And now, the national anthem…

This entry was posted on
Wednesday, September 16th, 2015
at
12:36 pm and is filed
under Christ…, Rupert ‘The Evil One’ Murdoch, Tories! Tories! Tories!.

I’d like to set out my stall by first pointing out that the Queen is the head of state (for roughly a dozen countries, IIRC), and not a bludgeoning device to be used for party-political games. It also needs to be noted that a few weeks before The Sun bravely condemned Jeremy Corbyn for ‘disrespecting the Queen’, they bravely condemned the Queen for allegedly making a Nazi salute when she was a child. As the follow-up talking points from a range of Tories revealed, this is merely an excuse to once again push the line that Corbyn is an far-left extremist who wants to overthrow the monarchy, piss on the flag, and eat your babies. If he had sung along, they would instead have called him a hypocrite. Anything to draw attention away from an uncomfortable PMQs for Cameron and the tax credit debate that’s unfolding.

I don’t know about you, but as an agnostic, when I am in church and the hymns begin, I remain silent, but stand respectfully. I’m not causing a fuss. I’m not contradicting or condemning anyone. I am merely exercising my right to not sing along to lyrics that have a deep and religious meaning and purpose that I do not agree with.

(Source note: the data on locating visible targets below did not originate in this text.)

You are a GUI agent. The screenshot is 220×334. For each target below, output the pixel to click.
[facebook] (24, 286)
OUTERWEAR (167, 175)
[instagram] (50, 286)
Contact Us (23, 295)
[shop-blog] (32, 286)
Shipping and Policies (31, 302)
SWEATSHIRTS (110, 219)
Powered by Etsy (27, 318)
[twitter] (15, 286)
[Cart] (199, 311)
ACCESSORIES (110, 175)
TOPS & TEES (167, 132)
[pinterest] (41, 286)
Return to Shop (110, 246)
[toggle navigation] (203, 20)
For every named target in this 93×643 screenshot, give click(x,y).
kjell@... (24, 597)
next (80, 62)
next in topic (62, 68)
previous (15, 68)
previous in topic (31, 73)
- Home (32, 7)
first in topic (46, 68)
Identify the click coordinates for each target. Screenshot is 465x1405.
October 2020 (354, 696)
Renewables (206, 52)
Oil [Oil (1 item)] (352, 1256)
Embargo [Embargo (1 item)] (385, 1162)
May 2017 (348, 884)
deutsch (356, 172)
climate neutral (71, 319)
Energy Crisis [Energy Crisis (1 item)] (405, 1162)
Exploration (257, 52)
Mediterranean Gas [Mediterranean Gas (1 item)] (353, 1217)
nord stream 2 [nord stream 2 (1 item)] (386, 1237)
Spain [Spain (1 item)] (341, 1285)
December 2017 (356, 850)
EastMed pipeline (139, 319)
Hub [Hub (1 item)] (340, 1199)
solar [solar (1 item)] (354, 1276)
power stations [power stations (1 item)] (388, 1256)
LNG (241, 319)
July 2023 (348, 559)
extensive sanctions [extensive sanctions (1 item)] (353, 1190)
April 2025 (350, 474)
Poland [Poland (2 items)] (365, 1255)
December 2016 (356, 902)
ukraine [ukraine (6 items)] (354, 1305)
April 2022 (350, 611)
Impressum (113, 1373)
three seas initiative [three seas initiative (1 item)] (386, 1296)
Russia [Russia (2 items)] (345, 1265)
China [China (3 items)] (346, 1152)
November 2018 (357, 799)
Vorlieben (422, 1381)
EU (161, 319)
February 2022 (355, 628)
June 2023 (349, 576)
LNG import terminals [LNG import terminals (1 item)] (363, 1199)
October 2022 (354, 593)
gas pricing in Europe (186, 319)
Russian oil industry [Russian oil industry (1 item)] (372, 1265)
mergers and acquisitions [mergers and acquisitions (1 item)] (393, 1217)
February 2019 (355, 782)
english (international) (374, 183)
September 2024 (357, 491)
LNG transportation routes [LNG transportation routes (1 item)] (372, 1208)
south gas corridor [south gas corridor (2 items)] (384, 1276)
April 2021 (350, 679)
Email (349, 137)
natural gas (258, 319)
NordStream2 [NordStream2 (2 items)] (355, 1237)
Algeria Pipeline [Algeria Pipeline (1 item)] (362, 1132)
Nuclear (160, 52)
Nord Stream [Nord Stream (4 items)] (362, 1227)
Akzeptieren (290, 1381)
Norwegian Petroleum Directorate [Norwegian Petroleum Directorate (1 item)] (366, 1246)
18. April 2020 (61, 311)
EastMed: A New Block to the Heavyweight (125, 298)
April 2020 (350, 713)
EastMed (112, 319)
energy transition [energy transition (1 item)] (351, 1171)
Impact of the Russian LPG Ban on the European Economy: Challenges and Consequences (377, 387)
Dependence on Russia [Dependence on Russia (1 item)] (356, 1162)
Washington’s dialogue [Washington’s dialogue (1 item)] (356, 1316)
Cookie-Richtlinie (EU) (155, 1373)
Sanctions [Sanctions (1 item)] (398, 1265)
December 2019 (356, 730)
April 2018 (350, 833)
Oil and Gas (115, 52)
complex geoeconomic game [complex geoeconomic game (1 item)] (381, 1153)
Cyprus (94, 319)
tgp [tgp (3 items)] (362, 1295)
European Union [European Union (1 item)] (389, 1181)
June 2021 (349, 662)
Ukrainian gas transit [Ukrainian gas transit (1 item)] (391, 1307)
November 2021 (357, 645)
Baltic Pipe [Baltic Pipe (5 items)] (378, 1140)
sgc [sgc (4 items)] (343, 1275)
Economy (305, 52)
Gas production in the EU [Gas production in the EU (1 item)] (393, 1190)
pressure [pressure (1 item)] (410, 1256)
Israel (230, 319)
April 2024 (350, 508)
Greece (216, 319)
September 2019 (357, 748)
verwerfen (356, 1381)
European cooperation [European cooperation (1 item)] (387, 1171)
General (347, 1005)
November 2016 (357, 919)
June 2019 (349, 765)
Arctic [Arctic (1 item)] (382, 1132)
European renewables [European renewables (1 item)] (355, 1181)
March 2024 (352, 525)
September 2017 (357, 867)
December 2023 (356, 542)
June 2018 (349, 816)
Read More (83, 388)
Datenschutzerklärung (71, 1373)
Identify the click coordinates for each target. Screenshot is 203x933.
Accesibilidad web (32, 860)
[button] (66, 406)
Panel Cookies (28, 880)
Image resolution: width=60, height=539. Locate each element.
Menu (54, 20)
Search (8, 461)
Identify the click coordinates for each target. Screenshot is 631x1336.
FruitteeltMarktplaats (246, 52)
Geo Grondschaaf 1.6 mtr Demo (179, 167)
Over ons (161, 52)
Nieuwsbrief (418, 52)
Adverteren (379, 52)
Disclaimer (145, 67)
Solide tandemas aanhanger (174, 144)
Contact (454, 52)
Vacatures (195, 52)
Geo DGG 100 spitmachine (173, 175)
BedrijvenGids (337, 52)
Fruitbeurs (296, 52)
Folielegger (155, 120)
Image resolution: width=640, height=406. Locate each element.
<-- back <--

A similar convention exists with the national anthem in many countries, including this one. You can, do and should have the freedom to remain seated if you wanted to, but it’s polite to stand, and it’s perfectly OK to not sing along… particularly if you’re Scottish and the assembly is going all the way to the 4th verse.

If the false patriots of The Sun are going to bleat about British values and British traditions, they should acknowledge that Britain is becoming an increasingly enlightened and secular country over time, and everybody should have the right to express their views in any case.

It is perfectly acceptable to hope that Britain can move forward one day without a head of state who was born to the role according to the perceived will of the alleged god of Abraham. It is equally acceptable to decline to sing lyrics that actively pray to that alleged god for an indefinite extension of the status quo.

All of that said, if you wanted to fully exercise your right to free speech, I humbly submit to you three alternative versions of the national anthem for you to sing at appropriate gatherings or in the privacy of your own home:

1. The Inclusive Anthem

I wrote this a few years ago for the benefit of people of alternative faiths who also wished to voice their support for our Queen:

For spontaneity, ask every deity;
‘God(s) save the Queen’.
Brahma & Ek Onkar,
Odin & Zeus & Ra,
Yahweh, Baal, Arinna;
God(s) Save the Queen!

2. ‘God Bless My Underwear’

This is a variation on a classic that I wrote for a campfire songbook. It takes a minor liberty with the structure of the verses, but that is the least of its sins:

God hear my sacred prayer, please bless my underwear
Make them pristine
This is my only pair
Save me from wear and tear
Don’t let my bum go bare
God, keep them clean.
(da-da da-da da-da)
God hear my under-prayer,
Because you’re everywhere,
While you are down in there,
God, keep them clean.

3. The Air Guitar Anthem

And, finally, for those narcissists who see no reason to worship or praise anyone but themselves, I present to you the ultimate in anthemic self-indulgence. It is important that at the key moment* you reveal your air guitar and invisible pick with a flourish, assume the position (legs apart, hips forward), then begin pseudo-shredding while making electric guitar noises to the tune of ‘God Save the Queen’. With gusto.

I am a big rock star
This is my air guitar*
Wah-wah-wah-wahhhh
Wang-wang wahhhh-wang-wang
Diddle-diddle-diddle-diddle-diddle-diddle-waaaah-kerrang
Wah wah-wah wah-wah wahhhh wah-wang
Wah-wah-wah-WAHHHHH!

Thank you, Cleveland, and goodnight.